Amazon, on its streaming service Prime Video, will welcome viewers back to the cozy lands of Middle-earth with its series titled “The Lord of the Rings,” after acquiring the TV rights to the franchise in 2017. The official synopsis for the show was released on Tuesday via “TheOneRing.net,” the largest online Lord of the Rings community.
The series “brings to screens for the very first time the heroic legends of the fabled Second Age of Middle-earth's history,” reads the official synopsis, as was previously confirmed by the show's official Twitter account on March 7, 2019. Former cinematic ventures into Middle-earth, namely "The Lord of the Rings" and "The Hobbit" trilogies, were set in the Third Age of the fictional universe.
The epic drama will take place thousands of years before the events of previous adaptations and “will take viewers back to an era in which great powers were forged, kingdoms rose to glory and fell to ruin, unlikely heroes were tested, hope hung by the finest of threads, and the greatest villain that ever flowed from Tolkien’s pen threatened to cover all the world in darkness.”
Amazon promises that the series will follow an ensemble cast of characters that are both familiar and new. Apart from the cast, the show will also feature familiar fantastical locations, such as the dark depths of the Misty Mountains, and will bring to screen for the first time the breathtaking island kingdom of Numenor. "(These) kingdoms and characters will carve out legacies that live on long after they are gone," the synopsis says.
Amazon bought the TV rights to "The Lord of the Rings" for $250 million and committed to producing five seasons with an estimated cost of at least $1 billion, making it the most expensive show in television, and streaming, history.
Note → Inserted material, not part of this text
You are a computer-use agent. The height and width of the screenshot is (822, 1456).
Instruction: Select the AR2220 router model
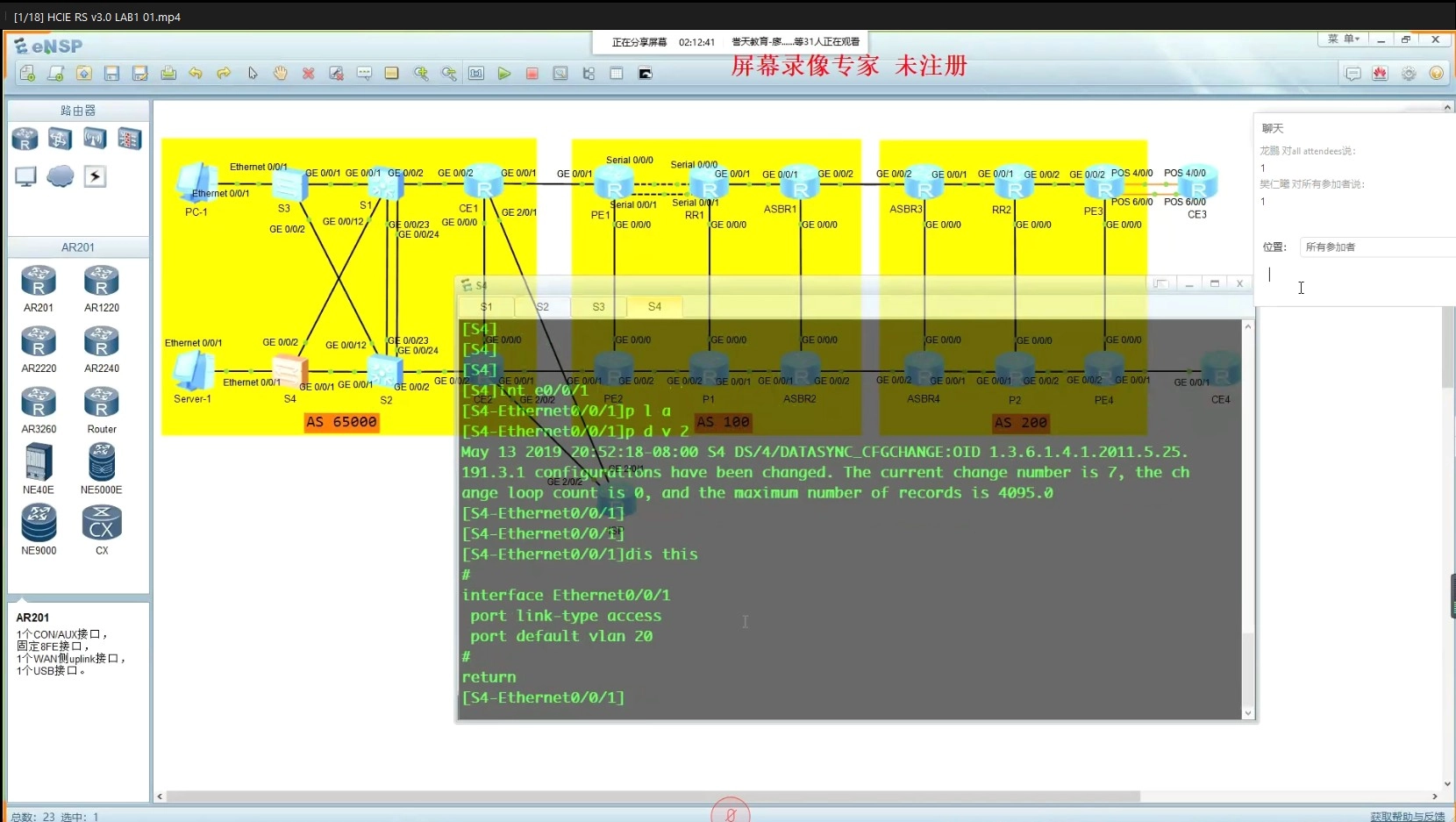pyautogui.click(x=39, y=340)
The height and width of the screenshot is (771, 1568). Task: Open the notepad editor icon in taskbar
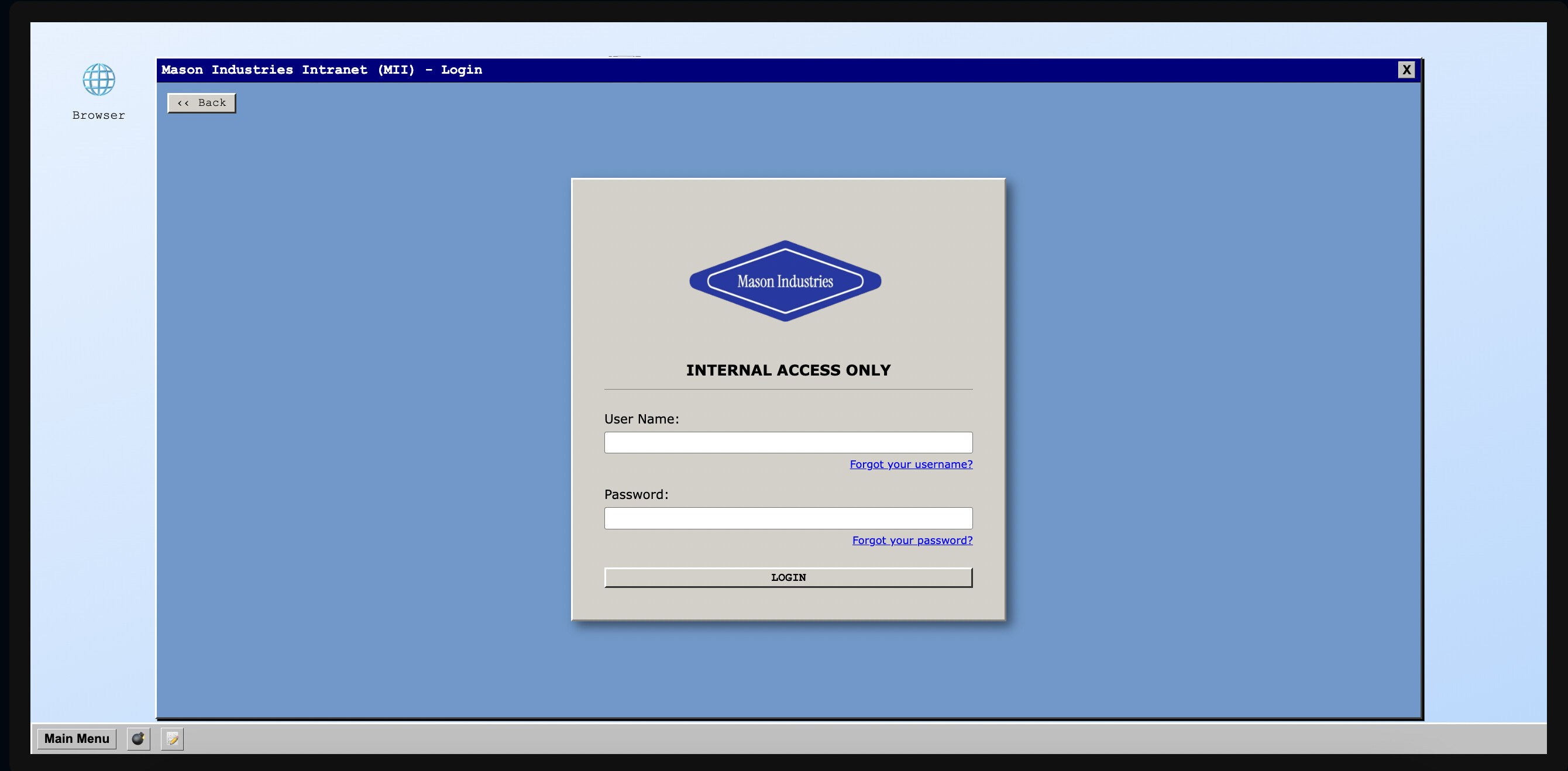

The series has been in the works for the past four years, with Amazon officially confirming in September 2019 that the show would go into production in New Zealand, where the past cinematic iterations of Tolkien's books were also shot. The show's long-awaited production began a month later, in December, according to The Hollywood Reporter.
The studio employed Hollywood newcomers John D. Payne and Patrick McKay as showrunners for the epic series, and later they brought on board J.A. Bayona of "Jurassic World: Fallen Kingdom" to direct the first two episodes. In January 2020, the show's Twitter account released a series of tweets announcing the fellowship of actors that will star as Middle-earth's elves, dwarves and men, and maybe even Dark Lords.
In December, Amazon added 20 more members to that diverse and international fellowship, which now includes Robert Aramayo (young Ned on "Game of Thrones"), Ismael Cruz Cordova ("The Mandalorian"), Joseph Mawle (Benjen Stark of "Game of Thrones"), Owain Arthur, Nazanin Boniadi, Tom Budge, Morfydd Clark, Ema Horvath, Markella Kavenagh, Tyroe Muhafidin, Sophia Nomvete, Megan Richards, Dylan Smith, Charlie Vickers and Daniel Weyman.
Although there is still no release date for the highly anticipated series, the filming of the pilot episode has reportedly been completed, with director Bayona giving clues in that direction. The production was halted in March due to restrictions regarding the coronavirus pandemic. Deadline reported in September that the show restarted filming after the New Zealand government gave the green light to the resumption of productions in the country in May. Before the pandemic, Amazon Studios head Jennifer Salke had said that the hope was for the show to air in 2021.